In this case, the ABC Institute will have the ‘private key’ and XYZ Inc. is the trust anchor that is represented through a ‘public key’. Hence the XYZ Inc. becomes the Root Certification Authority, the trust anchor for the ABC Institute. This assigning of the public key to the XYZ Inc. creates a level of trust between the two institutions, and XYZ Inc. becomes the top-most certification authority (incase other certificate authorities were to be assigned). Various certificate paths maybe constructed between any candidate and the trust anchor, which are then validated by the root certification authority (Lloyd, 2002).
The main advantage of the Asymmetric trust model is that the ‘private key’ is kept completely confidential, and will be kept in the hands of ABC Institute. Only they will be able to decrypt any encrypted message or data sent their way. This proves better than a system where the only key may be compromised and offsets the security of the whole structure. The recommended asymmetric trust model entails that every party would trust in a different and personally customized structure that is an adversary (Damg˚ard, 2011).
Also, this model creates a two-way domain trust, where ABC Institute trusts and relies on XYZ Inc. and vice versa. This domain trust is as such, that any message encrypted using the public key can only be decrypted using the matching private key, and any message encrypted by using a private key and be only decrypted by using a matching public key (Description of Symmetric and Asymmetric Encryption, 2007).
A reasonable risk here, of course, is the threat where the private key needs to be sent over the Internet and may end up in the wrong hands.
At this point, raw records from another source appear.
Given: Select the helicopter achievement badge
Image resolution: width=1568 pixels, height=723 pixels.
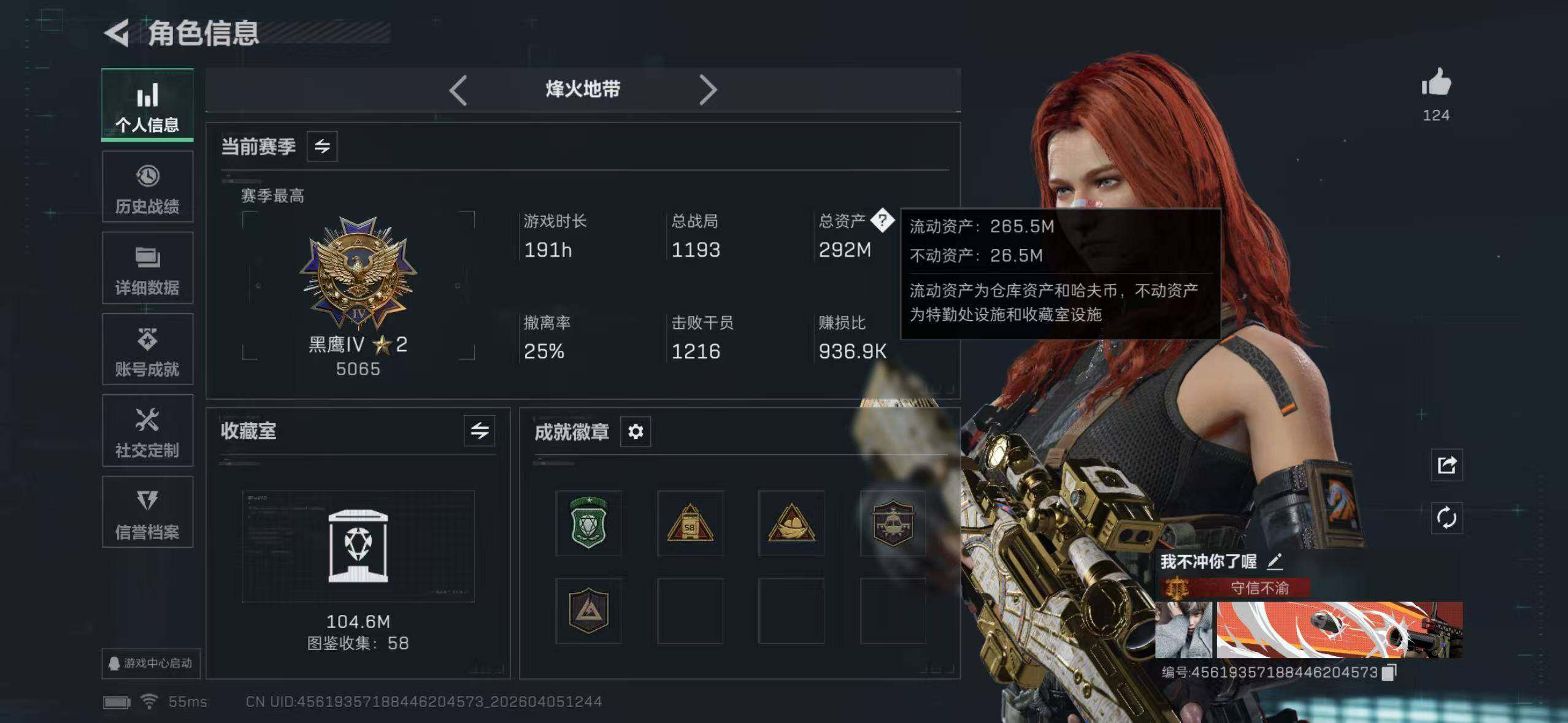Looking at the screenshot, I should 893,523.
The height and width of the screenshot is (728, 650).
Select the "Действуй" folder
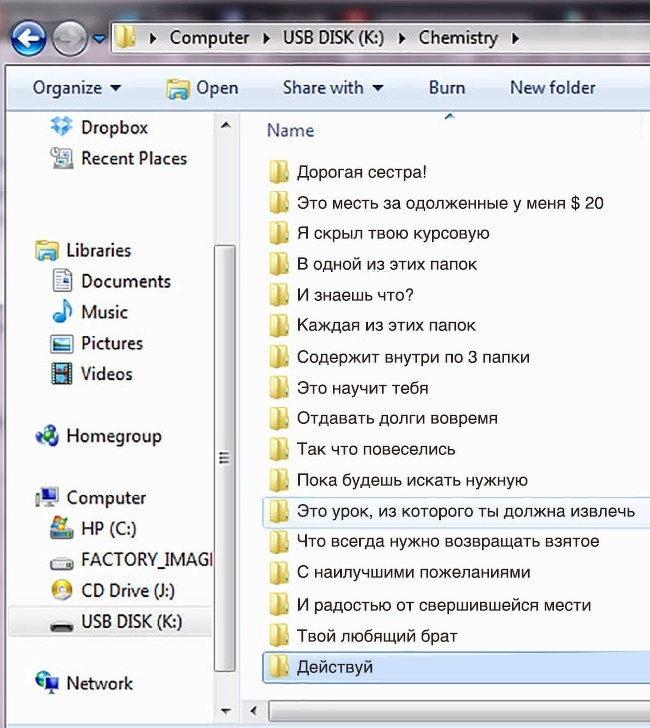[335, 666]
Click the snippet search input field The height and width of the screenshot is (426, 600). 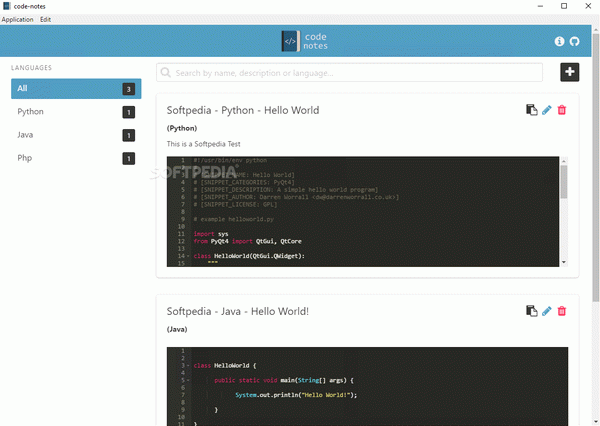(350, 72)
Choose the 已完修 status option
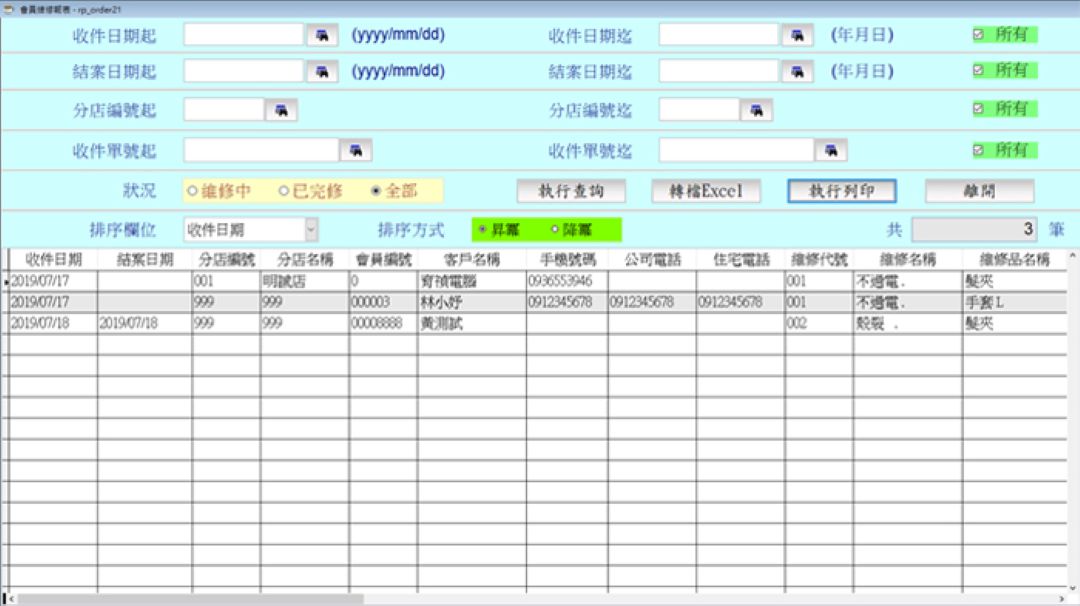1080x606 pixels. coord(284,191)
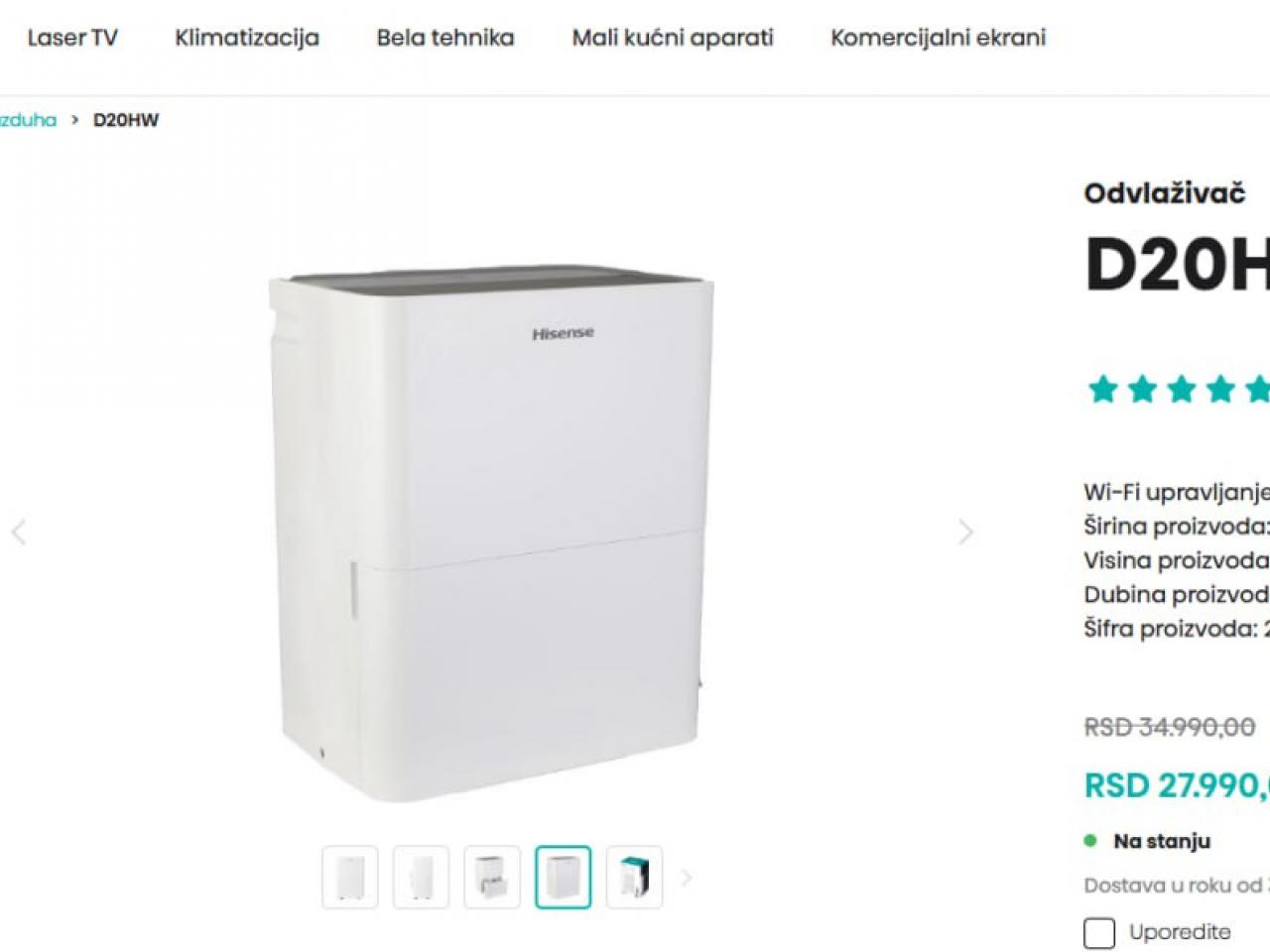Click the first star in rating
Screen dimensions: 1270x952
(x=1102, y=389)
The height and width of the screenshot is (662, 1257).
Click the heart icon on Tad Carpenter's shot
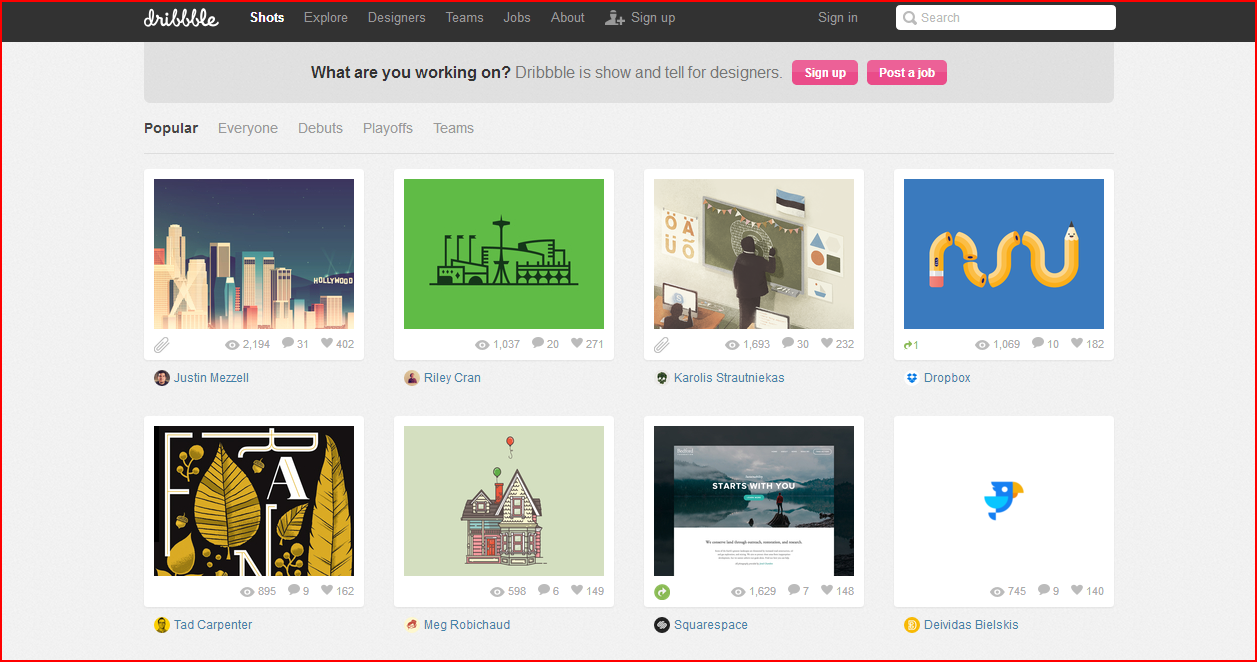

Once that happens, the message will be compromised and the data can be encrypted and used by anyone (Description of Symmetric and Asymmetric Encryption, 2007).
In the general sense, when considering security protocols, three things need to be validated. These are mainly integrity, secrecy and authenticity. If any of these are missing from the structure or are compromised then the structure falls apart. This is where establishment and validation of certificate path comes in (Lloyd, 2002). When building the certificate paths there are several validation procedures that should be taken into consideration, including name constraints and the certificate itself. Through this validation process, the certificates that fail to meet the subset criteria as part of the plan are discarded. The root certification authority only permits the usage of those paths and certificates that are validated.